Copy only the lines from the one containing "Task: Open Delta Air Lines link" through the final line of the records below, exactly as written, with no pictures.
----
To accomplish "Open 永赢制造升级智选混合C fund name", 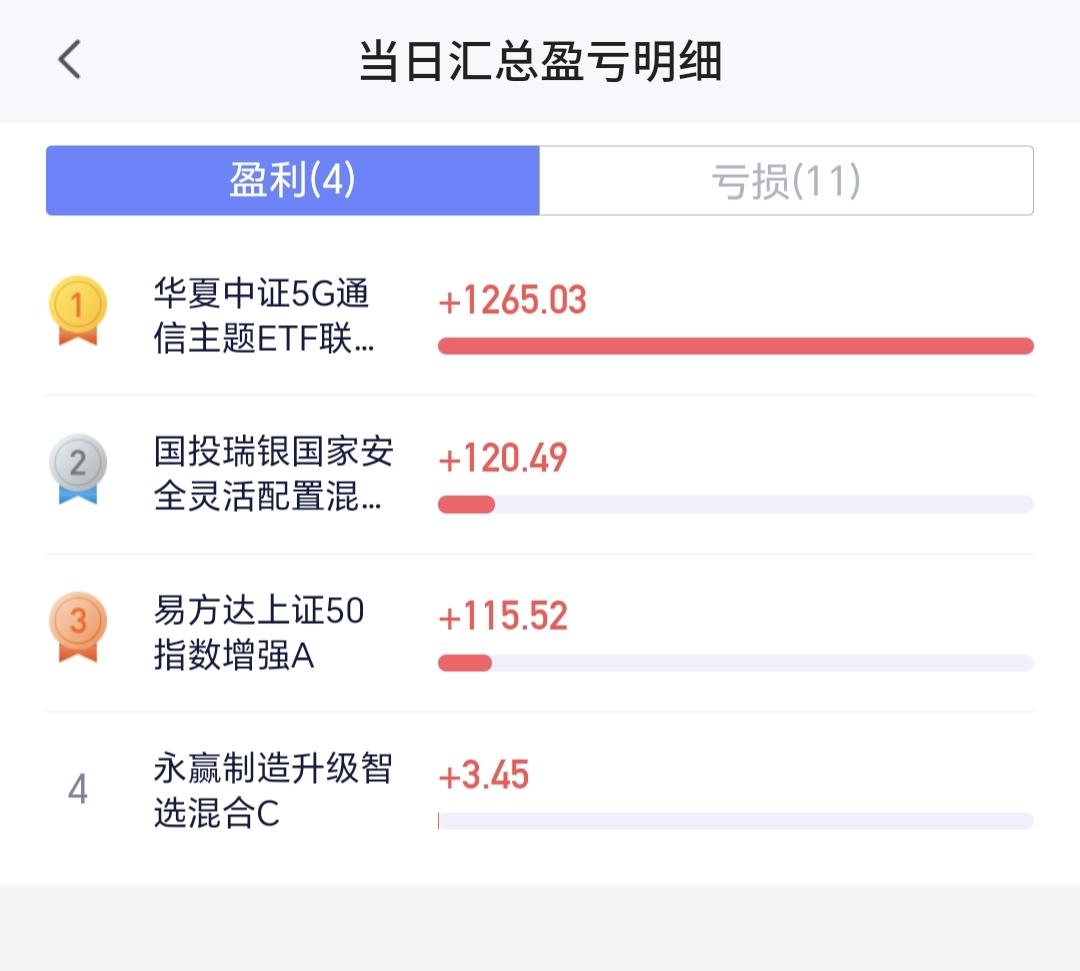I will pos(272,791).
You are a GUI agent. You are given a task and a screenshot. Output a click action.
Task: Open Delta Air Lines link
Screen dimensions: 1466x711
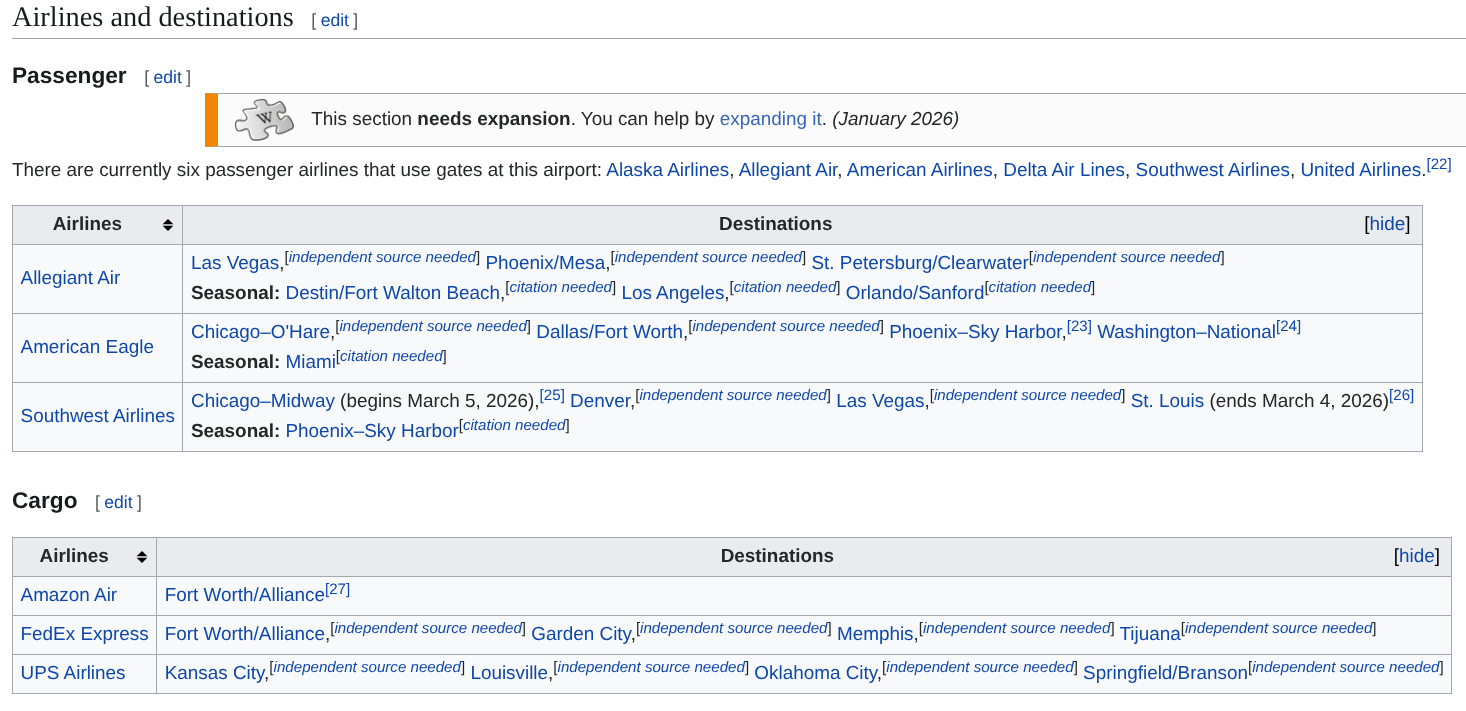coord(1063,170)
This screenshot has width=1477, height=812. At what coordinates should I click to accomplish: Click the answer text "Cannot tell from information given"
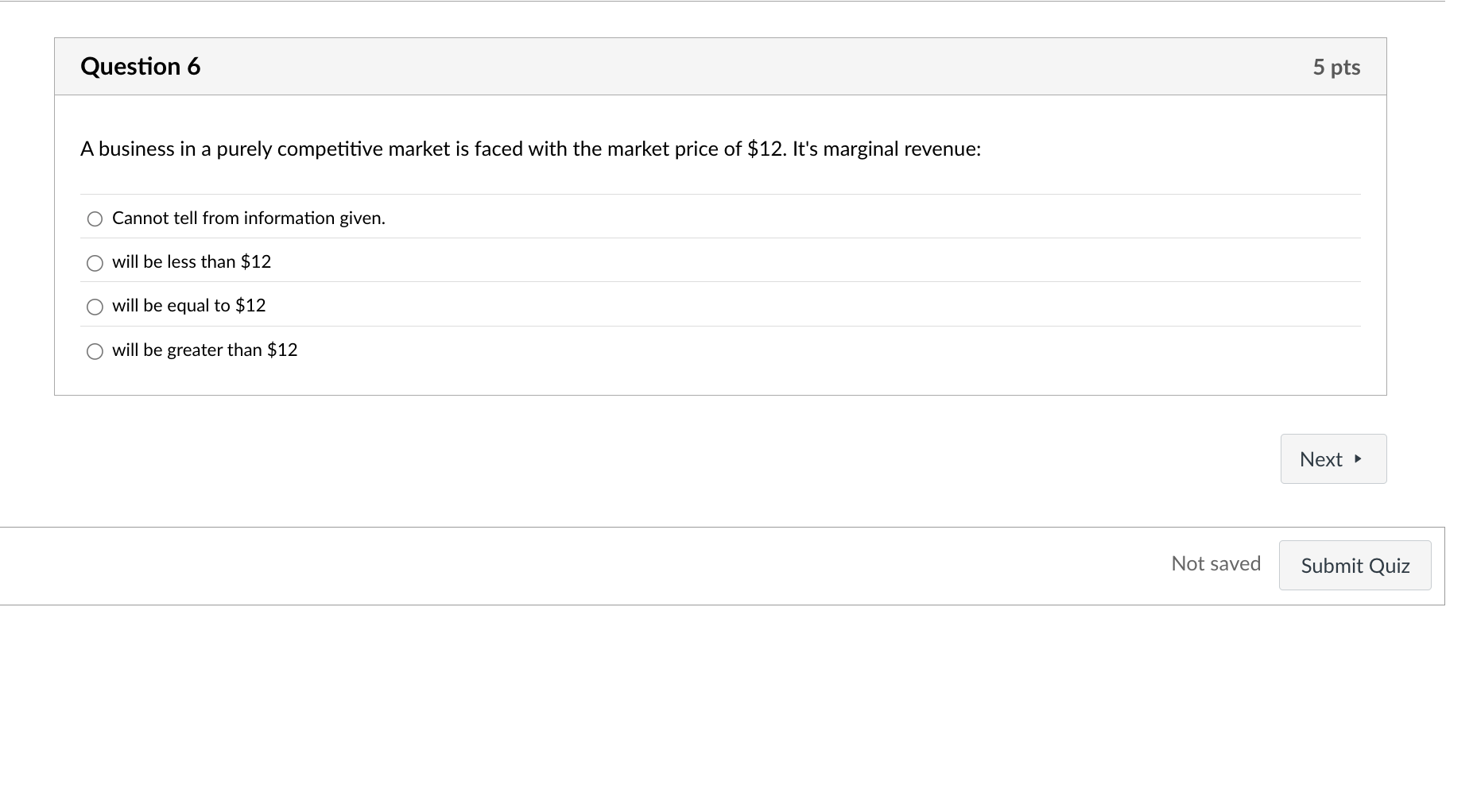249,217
----
▸ **Written response**:
Task: Open Delta Air Lines link
Screen dimensions: 1466x711
coord(1063,170)
This screenshot has width=1477, height=812. At what coordinates should I click to accomplish: Click the answer text "Cannot tell from information given"
249,217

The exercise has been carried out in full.